◆ **ACTIVITY 1**: In the text on drug use estimates, rewrite the part starting with "To recap in" and going on through "compared with ten years ago.", changing "pupils" to "students".
◆ **ACTIVITY 2**: In the text on drug use estimates, how many young people were in specialist substance misuse services in 2017 to 2018, according to the National Drug Treatment Monitoring System?
◆ **ACTIVITY 3**:
Do the following statements agree with the text on drug use estimates? Answer yes or no for each, quoting the words of the text that decide it.
(a) The Scottish Schools Adolescent Lifestyle and Substance Use Survey covers 13 and 15 year olds.
(b) This publication includes results from the 2018 Scottish survey.
(c) In SDD 2018, 18% of pupils reported taking drugs in the last month.

◆ **TEXT EXCERPT**:

Comparison of estimates of drug use prevalence with other data sources

To recap in SDD 2018, 24% of pupils reported they had ever taken drugs, 18% said they had done so in the last year, and 9% in the last month.

The Crime Survey for England and Wales provides information on drug use for adults aged 16 or over.  In 2017/18, 35% of 16 to 24 year olds repored having ever used used drugs, similar to the previous two years, but with a downward trend compared with ten years ago.

Estimates for Scotland are available from the Scottish Schools Adolescent Lifestyle and Substance Use Survey (SALSUS) which covers 13 and 15 year olds. It reports that drug use in the last month has been gradually decreasing since 2002, though for 15 year old boys there had been a small increase between 2013 and 2015. In 2015, drug use in the last month was reported at 3% for 13 year olds and 11% for 15 year olds. Results from the 2018 survey were not available at the time of this publication.

Estimates from Wales are available from the Welsh government Student Health and Well-being Survey, which covers children in years 7 to 11. In 2017/18 the survey reported that 15% of children surveyed had ever used drugs. This is based on responses to use of the six most frequently cited drugs.

Results from the National Drug Treatment Monitoring System (NDTMS) reported that there were 15,583 young people (under 18's) in specialist substance misuse services in 2017 to 2018. This was a 5% decrease from 2016 to 2017 (16,436) and a continuation of a longer term downward trend.

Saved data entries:
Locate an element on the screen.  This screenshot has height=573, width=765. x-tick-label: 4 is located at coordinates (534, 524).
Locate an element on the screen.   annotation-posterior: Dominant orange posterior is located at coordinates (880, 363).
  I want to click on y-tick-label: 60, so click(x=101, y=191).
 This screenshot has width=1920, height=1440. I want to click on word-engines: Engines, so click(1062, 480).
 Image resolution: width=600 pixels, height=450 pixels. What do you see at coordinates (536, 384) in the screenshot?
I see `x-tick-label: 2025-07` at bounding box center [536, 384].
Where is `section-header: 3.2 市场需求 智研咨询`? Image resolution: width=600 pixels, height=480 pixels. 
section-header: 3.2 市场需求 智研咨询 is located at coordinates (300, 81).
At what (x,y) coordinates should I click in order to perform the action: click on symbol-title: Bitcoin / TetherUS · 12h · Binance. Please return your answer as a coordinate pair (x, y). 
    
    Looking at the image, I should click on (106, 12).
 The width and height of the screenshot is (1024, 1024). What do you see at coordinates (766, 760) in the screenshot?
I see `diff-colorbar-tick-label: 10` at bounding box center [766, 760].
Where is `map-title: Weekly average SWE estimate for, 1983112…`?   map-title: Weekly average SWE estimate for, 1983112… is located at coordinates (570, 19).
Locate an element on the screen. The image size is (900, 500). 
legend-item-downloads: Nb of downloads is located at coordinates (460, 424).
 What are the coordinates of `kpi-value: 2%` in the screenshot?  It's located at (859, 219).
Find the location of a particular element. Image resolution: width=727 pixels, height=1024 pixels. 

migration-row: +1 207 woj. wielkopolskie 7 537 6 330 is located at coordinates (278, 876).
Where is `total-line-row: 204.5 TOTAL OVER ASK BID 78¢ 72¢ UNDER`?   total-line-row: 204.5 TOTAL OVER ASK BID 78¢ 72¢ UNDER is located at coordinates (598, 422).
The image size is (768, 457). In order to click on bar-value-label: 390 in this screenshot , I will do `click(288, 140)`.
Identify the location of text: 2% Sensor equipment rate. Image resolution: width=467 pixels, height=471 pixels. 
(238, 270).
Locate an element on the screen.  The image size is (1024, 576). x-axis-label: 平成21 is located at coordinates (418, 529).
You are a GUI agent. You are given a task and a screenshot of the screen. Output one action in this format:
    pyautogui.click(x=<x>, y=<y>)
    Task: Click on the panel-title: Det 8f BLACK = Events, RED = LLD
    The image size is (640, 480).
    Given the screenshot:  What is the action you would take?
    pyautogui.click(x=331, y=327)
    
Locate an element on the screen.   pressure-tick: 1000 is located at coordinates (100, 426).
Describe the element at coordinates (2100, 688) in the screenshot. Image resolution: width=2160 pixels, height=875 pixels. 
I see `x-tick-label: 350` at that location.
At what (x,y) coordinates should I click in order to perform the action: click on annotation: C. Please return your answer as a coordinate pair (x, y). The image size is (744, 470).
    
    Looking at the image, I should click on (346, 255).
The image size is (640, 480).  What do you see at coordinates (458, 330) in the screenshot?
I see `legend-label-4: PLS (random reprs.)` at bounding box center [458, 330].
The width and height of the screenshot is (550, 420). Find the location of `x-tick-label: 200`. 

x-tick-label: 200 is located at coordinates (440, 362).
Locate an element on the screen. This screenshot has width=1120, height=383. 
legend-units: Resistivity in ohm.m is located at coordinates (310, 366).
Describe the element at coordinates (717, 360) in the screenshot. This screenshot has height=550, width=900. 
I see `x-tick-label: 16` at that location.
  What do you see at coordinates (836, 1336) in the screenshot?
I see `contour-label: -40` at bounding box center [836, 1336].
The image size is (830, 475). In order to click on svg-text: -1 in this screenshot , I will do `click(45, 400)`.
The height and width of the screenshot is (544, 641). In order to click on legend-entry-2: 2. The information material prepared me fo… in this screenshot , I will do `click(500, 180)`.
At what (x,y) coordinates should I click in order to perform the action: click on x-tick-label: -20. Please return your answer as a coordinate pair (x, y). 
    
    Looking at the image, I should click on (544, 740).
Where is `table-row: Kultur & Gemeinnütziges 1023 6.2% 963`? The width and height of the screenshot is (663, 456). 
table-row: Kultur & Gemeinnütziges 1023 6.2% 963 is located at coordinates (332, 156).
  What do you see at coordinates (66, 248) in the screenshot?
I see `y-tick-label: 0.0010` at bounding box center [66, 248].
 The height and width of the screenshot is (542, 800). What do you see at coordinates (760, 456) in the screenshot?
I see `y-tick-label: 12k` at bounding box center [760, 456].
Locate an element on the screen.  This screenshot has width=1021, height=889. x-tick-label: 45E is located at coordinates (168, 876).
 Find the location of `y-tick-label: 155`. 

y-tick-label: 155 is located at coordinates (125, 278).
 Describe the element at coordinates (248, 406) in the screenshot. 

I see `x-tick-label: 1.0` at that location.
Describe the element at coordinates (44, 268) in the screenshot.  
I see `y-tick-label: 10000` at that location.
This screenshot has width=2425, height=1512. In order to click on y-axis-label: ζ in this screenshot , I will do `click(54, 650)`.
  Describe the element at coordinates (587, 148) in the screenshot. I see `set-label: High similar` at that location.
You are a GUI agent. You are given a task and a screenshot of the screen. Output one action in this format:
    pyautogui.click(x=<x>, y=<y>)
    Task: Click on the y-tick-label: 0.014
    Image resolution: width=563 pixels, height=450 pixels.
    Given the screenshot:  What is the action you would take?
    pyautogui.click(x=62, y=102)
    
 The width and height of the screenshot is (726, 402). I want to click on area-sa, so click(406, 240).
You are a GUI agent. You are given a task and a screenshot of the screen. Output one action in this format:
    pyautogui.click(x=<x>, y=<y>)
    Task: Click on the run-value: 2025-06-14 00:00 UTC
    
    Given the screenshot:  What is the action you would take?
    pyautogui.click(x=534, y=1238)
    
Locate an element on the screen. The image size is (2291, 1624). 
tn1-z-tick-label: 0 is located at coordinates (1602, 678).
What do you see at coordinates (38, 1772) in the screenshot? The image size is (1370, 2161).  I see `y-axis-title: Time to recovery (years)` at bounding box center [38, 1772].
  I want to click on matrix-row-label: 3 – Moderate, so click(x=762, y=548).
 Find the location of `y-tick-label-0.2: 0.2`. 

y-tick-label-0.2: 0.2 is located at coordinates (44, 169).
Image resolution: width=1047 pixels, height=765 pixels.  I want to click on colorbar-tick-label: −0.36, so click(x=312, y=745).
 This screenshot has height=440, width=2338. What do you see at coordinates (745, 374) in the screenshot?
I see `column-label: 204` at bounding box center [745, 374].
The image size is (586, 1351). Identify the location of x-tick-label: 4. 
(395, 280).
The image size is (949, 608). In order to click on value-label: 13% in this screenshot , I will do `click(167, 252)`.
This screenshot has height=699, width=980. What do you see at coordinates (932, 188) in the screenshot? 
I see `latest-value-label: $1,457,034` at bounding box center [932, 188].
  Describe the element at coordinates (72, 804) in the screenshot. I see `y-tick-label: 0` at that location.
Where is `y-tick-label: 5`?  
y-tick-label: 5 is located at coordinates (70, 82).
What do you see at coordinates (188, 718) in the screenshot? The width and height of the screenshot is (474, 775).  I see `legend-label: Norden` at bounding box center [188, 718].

◆ **RESPONSE AREA 1**:
To recap in SDD 2018, 24% of students reported they had ever taken drugs, 18% said they had done so in the last year, and 9% in the last month.

The Crime Survey for England and Wales provides information on drug use for adults aged 16 or over.  In 2017/18, 35% of 16 to 24 year olds repored having ever used used drugs, similar to the previous two years, but with a downward trend compared with ten years ago.

◆ **RESPONSE AREA 2**: 15,583 young people (under 18's).

◆ **RESPONSE AREA 3**:
(a) Yes: "which covers 13 and 15 year olds"
(b) No: "Results from the 2018 survey were not available at the time of this publication."
(c) No: "18% said they had done so in the last year, and 9% in the last month"